WHAT THIS TASK INVOLVES>
Each entry needs to be retyped exactly.

Stored data entries>
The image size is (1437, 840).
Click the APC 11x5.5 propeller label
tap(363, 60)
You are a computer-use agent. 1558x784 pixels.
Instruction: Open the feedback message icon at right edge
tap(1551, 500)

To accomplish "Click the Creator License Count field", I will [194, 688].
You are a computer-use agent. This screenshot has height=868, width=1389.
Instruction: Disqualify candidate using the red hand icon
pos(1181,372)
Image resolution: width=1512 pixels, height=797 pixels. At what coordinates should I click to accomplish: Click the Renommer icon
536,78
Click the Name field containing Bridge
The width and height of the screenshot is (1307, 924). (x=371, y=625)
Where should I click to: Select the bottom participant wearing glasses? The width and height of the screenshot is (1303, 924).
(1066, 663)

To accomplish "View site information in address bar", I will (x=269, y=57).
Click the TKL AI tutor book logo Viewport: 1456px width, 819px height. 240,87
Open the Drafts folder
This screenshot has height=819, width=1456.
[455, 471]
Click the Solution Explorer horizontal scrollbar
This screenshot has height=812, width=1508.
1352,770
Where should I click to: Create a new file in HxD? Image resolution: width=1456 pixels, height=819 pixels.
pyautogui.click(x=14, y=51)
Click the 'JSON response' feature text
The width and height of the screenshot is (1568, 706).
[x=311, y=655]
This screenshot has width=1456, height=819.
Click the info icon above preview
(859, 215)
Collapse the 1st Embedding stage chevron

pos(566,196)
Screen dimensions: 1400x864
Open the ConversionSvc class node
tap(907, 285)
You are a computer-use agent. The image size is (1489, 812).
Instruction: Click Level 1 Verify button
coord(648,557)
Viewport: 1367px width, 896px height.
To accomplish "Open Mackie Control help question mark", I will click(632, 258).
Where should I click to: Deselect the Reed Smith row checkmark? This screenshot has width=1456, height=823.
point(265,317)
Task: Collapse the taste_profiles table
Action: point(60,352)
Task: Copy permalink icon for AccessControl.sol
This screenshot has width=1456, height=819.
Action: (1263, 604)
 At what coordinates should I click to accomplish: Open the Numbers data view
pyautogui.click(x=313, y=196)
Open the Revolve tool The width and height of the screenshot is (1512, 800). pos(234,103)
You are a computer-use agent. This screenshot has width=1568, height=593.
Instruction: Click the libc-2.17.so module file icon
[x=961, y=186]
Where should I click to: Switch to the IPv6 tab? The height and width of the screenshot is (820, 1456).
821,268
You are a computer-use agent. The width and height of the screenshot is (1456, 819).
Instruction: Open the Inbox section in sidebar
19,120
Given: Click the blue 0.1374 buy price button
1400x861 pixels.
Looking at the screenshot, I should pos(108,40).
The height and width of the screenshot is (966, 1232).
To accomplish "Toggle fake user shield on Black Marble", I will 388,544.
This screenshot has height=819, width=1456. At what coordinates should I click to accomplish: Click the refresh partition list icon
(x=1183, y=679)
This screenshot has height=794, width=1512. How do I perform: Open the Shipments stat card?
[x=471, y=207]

RESPONSE BELOW>
The image size is (1437, 840).
Click the APC 11x5.5 propeller label
tap(363, 60)
You are a computer-use agent. 1558x784 pixels.
Instruction: Open the feedback message icon at right edge
tap(1551, 500)

To accomplish "Click the Creator License Count field", I will [194, 688].
You are a computer-use agent. This screenshot has height=868, width=1389.
Instruction: Disqualify candidate using the red hand icon
pos(1181,372)
Image resolution: width=1512 pixels, height=797 pixels. At what coordinates should I click to accomplish: Click the Renommer icon
536,78
Click the Name field containing Bridge
The width and height of the screenshot is (1307, 924). (x=371, y=625)
Where should I click to: Select the bottom participant wearing glasses? The width and height of the screenshot is (1303, 924).
(1066, 663)

To accomplish "View site information in address bar", I will (x=269, y=57).
Click the TKL AI tutor book logo Viewport: 1456px width, 819px height. 240,87
Open the Drafts folder
This screenshot has height=819, width=1456.
[455, 471]
Click the Solution Explorer horizontal scrollbar
This screenshot has height=812, width=1508.
1352,770
Where should I click to: Create a new file in HxD? Image resolution: width=1456 pixels, height=819 pixels.
pyautogui.click(x=14, y=51)
Click the 'JSON response' feature text
The width and height of the screenshot is (1568, 706).
[x=311, y=655]
This screenshot has width=1456, height=819.
Click the info icon above preview
(859, 215)
Collapse the 1st Embedding stage chevron

pos(566,196)
Screen dimensions: 1400x864
Open the ConversionSvc class node
tap(907, 285)
You are a computer-use agent. The image size is (1489, 812).
Instruction: Click Level 1 Verify button
coord(648,557)
Viewport: 1367px width, 896px height.
To accomplish "Open Mackie Control help question mark", I will click(632, 258).
Where should I click to: Deselect the Reed Smith row checkmark? This screenshot has width=1456, height=823.
point(265,317)
Task: Collapse the taste_profiles table
Action: point(60,352)
Task: Copy permalink icon for AccessControl.sol
This screenshot has width=1456, height=819.
Action: (1263, 604)
 At what coordinates should I click to accomplish: Open the Numbers data view
pyautogui.click(x=313, y=196)
Open the Revolve tool The width and height of the screenshot is (1512, 800). pos(234,103)
You are a computer-use agent. This screenshot has width=1568, height=593.
Instruction: Click the libc-2.17.so module file icon
[x=961, y=186]
Where should I click to: Switch to the IPv6 tab? The height and width of the screenshot is (820, 1456).
821,268
You are a computer-use agent. The width and height of the screenshot is (1456, 819).
Instruction: Open the Inbox section in sidebar
19,120
Given: Click the blue 0.1374 buy price button
1400x861 pixels.
Looking at the screenshot, I should pos(108,40).
The height and width of the screenshot is (966, 1232).
To accomplish "Toggle fake user shield on Black Marble", I will 388,544.
This screenshot has height=819, width=1456. At what coordinates should I click to accomplish: Click the refresh partition list icon
(x=1183, y=679)
This screenshot has height=794, width=1512. How do I perform: Open the Shipments stat card?
[x=471, y=207]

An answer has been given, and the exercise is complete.